Natalie was so exhausted she fell asleep in the van.
Love those snuggles :).


Two hours later we arrived at our destination on top of the mountain.The kids were anxious to get out and run around...but it was dark, so they couldn't go to far. This would be our first night of cold showers and sleeping without AC. And it really wasn't so bad...we were blessed with personal fans on each of our beds which ran off the solar power stored up during the day. It's the little things :).

Our room where we stayed in Grand Goave.
(this is NOT your typical style of haitian living...the majority of haitians do not have
electricity or running water...or what you see here...)








Thursday, November 26, 2015

How do we Handle GOD's resources?

My heart is so full and I just can't even think of enough accurate words to describe the joy  of what I see God doing in my life these days. It's just something that can't exactly be put down on paper...it's just too intense. Too amazing. Too indescribable in an ordinary language. God is so good. SO GOOD. I love seeing his hand of sovereignty all over my life as I look back on all he has done and look ahead in wonder with where it will all lead me.

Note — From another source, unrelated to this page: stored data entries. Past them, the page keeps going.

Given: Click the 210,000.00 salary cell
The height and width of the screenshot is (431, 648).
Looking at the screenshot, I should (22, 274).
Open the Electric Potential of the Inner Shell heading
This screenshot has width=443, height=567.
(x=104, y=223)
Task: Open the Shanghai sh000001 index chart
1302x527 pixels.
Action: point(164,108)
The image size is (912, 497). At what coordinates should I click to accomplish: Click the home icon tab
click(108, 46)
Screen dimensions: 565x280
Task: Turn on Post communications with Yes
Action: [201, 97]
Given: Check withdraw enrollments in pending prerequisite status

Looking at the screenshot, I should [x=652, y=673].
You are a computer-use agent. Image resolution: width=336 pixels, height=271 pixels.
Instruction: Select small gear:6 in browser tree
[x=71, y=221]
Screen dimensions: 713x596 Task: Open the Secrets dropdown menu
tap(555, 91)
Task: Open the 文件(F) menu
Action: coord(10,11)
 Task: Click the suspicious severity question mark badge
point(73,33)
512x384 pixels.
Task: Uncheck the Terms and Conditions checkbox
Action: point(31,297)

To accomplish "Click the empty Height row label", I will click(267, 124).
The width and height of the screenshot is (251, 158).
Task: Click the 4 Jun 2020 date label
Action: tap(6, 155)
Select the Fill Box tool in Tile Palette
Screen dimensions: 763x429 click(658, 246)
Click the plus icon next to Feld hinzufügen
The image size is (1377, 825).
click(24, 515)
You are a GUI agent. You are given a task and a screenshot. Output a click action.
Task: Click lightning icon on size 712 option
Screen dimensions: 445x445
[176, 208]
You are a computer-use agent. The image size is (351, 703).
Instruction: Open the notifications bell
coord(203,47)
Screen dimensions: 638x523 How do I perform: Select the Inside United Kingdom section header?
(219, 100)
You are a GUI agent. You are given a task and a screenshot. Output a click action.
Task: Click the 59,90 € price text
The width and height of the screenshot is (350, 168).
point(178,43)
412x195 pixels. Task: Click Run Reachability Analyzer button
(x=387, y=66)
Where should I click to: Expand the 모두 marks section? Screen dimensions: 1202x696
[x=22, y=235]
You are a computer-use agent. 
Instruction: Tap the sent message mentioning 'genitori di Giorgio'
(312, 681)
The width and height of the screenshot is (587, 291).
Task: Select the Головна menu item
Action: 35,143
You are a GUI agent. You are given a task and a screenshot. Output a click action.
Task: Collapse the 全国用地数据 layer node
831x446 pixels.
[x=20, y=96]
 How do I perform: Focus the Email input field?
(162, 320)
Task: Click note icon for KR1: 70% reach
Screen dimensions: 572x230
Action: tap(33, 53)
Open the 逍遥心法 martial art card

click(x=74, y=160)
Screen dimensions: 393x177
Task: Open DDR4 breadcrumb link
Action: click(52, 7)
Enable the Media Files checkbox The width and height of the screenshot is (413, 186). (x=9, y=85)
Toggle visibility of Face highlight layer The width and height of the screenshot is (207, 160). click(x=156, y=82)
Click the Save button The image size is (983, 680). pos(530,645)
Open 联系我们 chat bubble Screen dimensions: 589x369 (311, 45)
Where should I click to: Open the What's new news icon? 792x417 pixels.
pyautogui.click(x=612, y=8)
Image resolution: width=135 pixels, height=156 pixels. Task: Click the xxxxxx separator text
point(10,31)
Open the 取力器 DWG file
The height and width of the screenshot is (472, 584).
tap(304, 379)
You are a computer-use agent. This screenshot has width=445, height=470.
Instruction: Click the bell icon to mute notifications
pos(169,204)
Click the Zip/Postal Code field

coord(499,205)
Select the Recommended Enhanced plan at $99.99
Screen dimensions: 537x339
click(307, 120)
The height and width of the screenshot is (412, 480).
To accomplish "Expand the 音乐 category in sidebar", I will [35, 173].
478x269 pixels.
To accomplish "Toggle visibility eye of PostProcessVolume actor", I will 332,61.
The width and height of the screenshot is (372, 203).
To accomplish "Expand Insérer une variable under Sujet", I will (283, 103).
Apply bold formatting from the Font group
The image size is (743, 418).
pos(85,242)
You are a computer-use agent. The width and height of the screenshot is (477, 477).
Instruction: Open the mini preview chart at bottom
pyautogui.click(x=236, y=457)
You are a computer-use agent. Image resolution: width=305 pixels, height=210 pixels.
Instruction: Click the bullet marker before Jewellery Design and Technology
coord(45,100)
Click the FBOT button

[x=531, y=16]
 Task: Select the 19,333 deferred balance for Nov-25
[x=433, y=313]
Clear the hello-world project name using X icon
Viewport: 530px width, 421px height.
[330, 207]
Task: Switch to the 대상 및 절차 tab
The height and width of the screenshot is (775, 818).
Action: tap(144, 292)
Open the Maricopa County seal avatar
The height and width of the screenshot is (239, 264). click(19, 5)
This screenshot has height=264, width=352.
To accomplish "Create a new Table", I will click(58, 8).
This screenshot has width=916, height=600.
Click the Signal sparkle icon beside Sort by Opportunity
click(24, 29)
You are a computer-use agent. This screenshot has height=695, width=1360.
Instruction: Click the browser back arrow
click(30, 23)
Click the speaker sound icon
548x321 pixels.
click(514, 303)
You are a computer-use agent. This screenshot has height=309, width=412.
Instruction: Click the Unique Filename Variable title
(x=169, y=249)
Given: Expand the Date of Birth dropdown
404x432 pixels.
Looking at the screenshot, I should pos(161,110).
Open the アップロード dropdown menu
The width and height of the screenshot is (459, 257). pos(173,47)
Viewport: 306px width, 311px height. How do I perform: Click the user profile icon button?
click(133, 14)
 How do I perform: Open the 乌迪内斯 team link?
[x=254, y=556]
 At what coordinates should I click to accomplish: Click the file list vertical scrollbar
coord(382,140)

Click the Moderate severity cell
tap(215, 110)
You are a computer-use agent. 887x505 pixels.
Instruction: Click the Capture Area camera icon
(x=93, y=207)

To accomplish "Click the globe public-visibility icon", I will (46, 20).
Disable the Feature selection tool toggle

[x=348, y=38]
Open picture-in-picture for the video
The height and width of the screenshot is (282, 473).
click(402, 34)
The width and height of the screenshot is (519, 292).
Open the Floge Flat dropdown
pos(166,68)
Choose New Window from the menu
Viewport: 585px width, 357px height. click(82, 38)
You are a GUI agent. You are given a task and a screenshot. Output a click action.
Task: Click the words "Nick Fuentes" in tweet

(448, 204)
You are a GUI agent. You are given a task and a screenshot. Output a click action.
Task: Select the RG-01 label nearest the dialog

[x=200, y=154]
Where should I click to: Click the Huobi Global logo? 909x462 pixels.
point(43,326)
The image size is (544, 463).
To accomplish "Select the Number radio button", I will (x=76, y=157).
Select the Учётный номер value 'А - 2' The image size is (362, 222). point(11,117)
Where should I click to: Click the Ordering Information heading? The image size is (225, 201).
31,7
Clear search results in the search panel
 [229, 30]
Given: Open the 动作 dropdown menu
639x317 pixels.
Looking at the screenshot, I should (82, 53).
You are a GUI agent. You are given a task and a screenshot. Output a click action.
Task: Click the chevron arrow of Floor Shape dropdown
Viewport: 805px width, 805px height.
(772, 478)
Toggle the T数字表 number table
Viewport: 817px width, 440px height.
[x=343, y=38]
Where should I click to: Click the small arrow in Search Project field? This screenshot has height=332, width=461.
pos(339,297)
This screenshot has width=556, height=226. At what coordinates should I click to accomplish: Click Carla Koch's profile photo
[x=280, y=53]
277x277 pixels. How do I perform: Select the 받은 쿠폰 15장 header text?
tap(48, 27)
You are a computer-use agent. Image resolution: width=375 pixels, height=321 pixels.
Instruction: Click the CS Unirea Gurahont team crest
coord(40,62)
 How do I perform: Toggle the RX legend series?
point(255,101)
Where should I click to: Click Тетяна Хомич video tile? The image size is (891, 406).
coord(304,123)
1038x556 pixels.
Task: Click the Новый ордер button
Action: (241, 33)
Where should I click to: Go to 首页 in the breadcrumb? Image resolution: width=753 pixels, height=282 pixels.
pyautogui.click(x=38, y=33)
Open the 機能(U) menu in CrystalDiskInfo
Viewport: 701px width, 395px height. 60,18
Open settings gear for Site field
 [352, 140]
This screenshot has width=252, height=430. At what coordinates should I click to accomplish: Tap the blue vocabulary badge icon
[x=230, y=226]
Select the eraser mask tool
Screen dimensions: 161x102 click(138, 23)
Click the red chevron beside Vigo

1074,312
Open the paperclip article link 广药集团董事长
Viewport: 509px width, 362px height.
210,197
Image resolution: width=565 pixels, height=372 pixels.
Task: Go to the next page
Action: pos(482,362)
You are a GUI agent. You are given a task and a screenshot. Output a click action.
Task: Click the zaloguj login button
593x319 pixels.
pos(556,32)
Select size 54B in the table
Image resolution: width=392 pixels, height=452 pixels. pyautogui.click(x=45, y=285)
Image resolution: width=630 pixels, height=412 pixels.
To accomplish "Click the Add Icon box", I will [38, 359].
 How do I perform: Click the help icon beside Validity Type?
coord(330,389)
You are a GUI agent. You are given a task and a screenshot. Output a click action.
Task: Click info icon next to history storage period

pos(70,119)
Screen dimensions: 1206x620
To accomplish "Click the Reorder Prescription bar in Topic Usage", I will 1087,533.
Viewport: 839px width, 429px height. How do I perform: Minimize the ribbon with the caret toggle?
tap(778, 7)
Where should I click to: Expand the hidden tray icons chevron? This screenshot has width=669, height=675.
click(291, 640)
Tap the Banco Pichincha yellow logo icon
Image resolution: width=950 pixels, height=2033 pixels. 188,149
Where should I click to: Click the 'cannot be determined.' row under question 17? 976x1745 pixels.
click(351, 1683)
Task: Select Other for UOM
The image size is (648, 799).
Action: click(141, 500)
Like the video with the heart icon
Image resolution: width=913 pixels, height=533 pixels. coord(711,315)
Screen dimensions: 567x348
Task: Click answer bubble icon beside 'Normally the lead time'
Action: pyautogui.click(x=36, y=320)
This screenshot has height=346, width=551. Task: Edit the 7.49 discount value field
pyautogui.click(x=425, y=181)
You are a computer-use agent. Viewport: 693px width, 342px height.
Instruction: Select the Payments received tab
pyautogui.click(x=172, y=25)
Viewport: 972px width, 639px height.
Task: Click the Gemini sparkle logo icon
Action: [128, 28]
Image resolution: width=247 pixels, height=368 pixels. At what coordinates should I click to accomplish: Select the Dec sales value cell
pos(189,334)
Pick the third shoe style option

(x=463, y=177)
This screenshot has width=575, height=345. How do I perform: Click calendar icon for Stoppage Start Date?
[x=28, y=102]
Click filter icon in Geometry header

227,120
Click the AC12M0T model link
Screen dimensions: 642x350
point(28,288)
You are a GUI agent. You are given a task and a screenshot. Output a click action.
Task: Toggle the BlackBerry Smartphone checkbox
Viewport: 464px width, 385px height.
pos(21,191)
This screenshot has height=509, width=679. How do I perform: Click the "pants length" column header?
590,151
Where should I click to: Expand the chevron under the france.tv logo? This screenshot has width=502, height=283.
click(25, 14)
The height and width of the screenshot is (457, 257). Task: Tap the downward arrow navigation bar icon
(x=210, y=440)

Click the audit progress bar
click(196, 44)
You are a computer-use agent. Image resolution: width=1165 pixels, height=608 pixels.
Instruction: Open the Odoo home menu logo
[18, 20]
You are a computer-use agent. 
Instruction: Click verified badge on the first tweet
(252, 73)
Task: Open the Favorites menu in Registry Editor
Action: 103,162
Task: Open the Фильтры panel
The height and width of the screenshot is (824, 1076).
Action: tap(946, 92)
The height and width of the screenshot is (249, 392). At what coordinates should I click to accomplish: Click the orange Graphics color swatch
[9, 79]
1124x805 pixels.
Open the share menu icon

Sometimes God just allows things to "click." And lately he has been radically altering my perspective on things of this life versus things of eternity. I thought i had a good grasp on what it meant to seek first God's kingdom and to store up treasure in heaven and not on earth. But how God has revealed himself to me in the last month(s) is just mind-blowing. He continues to show me that the more you study and desire to know him, the more he reveals himself through his word and renewing my mind.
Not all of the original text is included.